◆ EXERCISE AIM: Retype the data below exactly; skip every image.

◆ SOURCE RECORDS:
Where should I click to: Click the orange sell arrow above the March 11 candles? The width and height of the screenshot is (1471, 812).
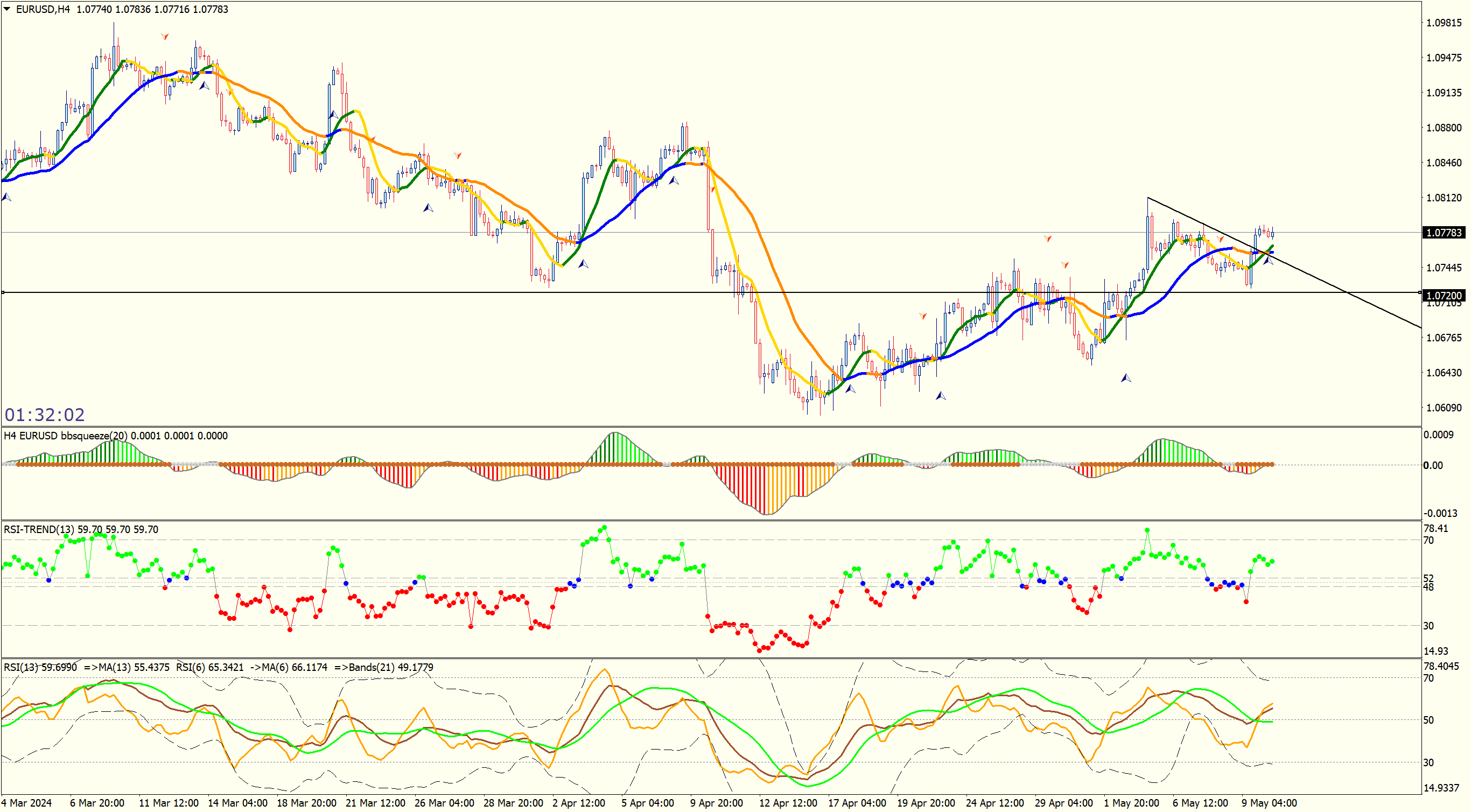[164, 37]
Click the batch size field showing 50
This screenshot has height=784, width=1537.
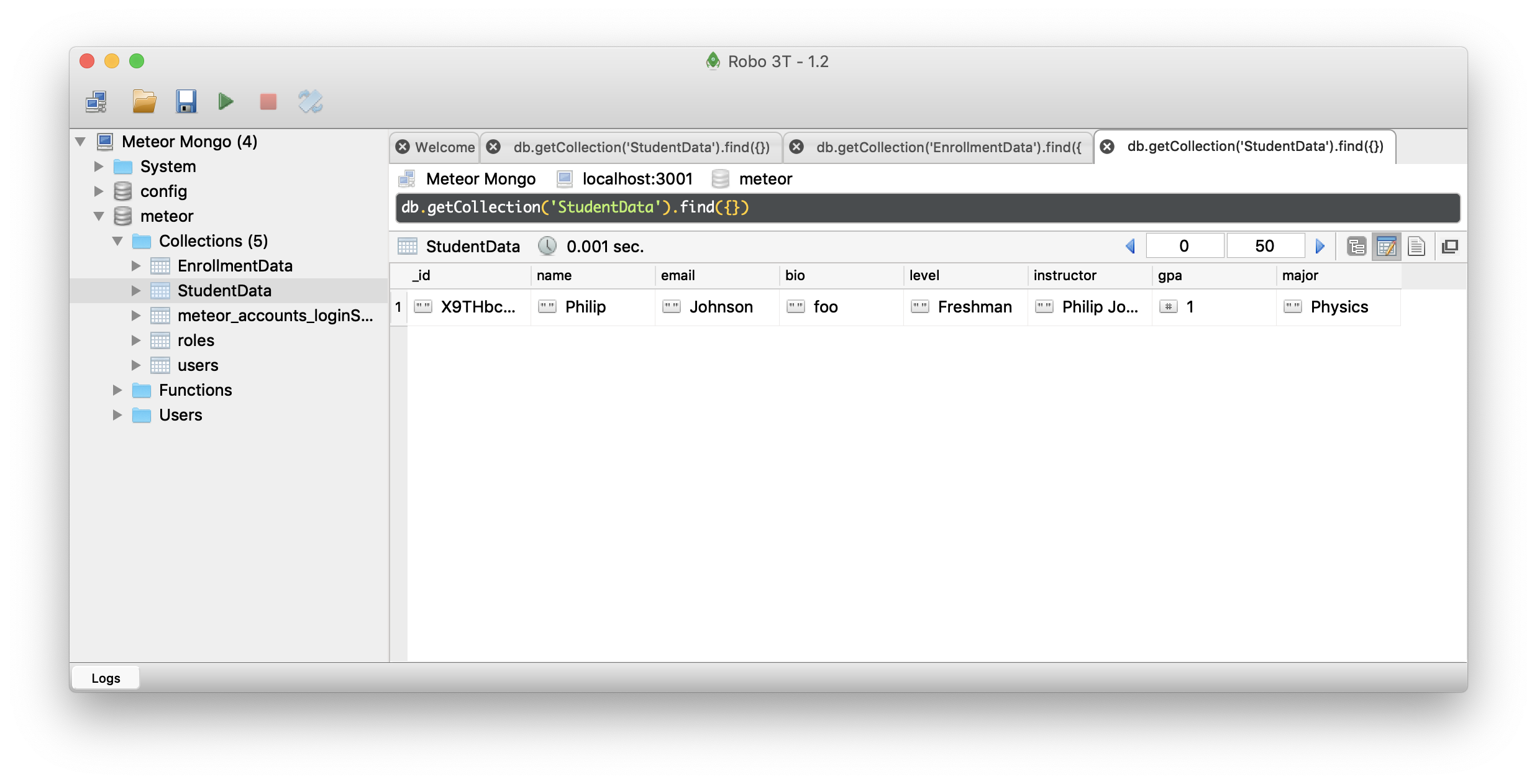(1264, 246)
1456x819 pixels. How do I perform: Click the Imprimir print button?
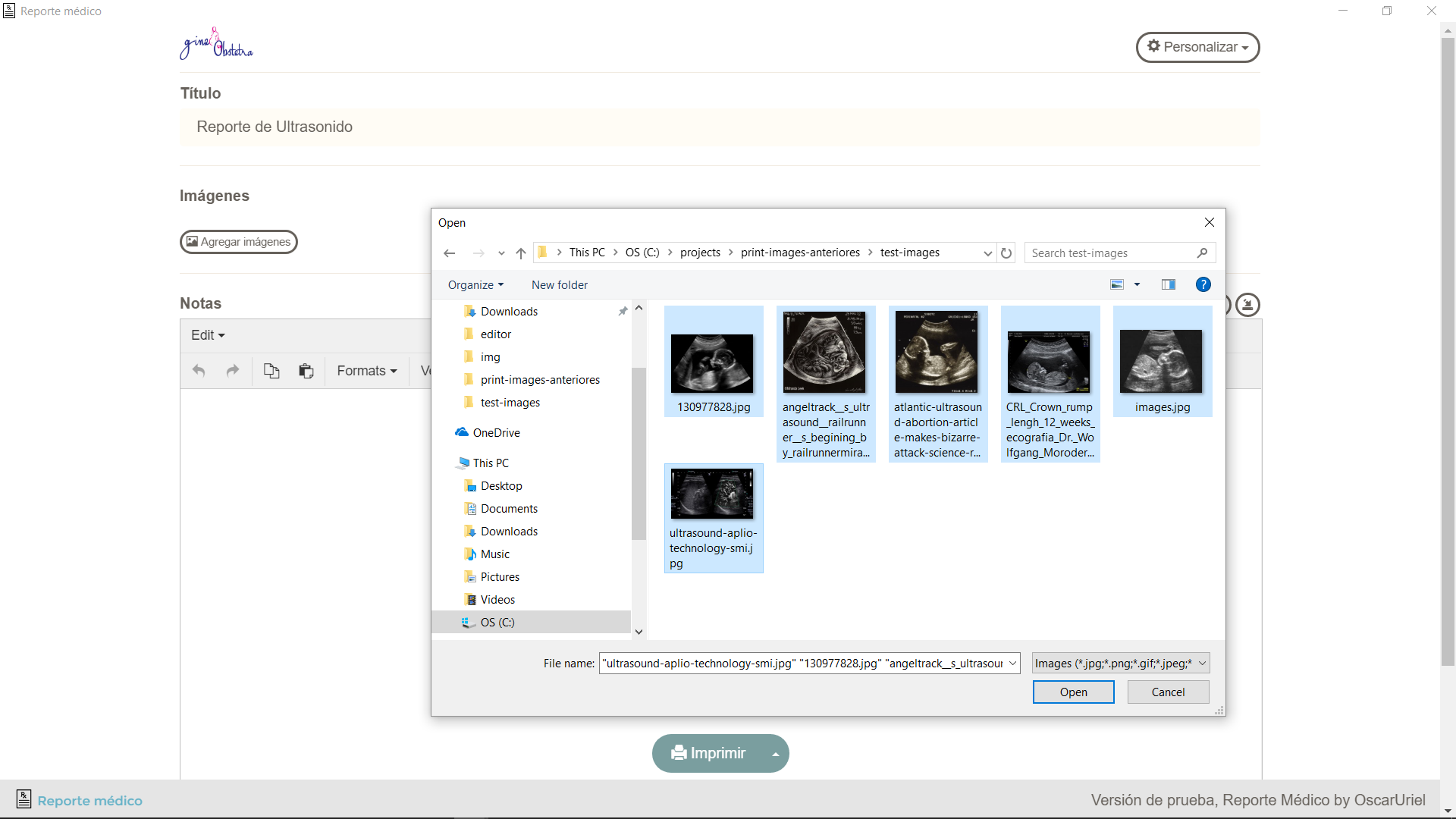click(710, 753)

◆ FINISHED TASK:
Where should I click to: Click the orange sell arrow above the March 11 candles? The width and height of the screenshot is (1471, 812).
[164, 37]
Click the batch size field showing 50
This screenshot has height=784, width=1537.
(1264, 246)
1456x819 pixels. How do I perform: Click the Imprimir print button?
click(710, 753)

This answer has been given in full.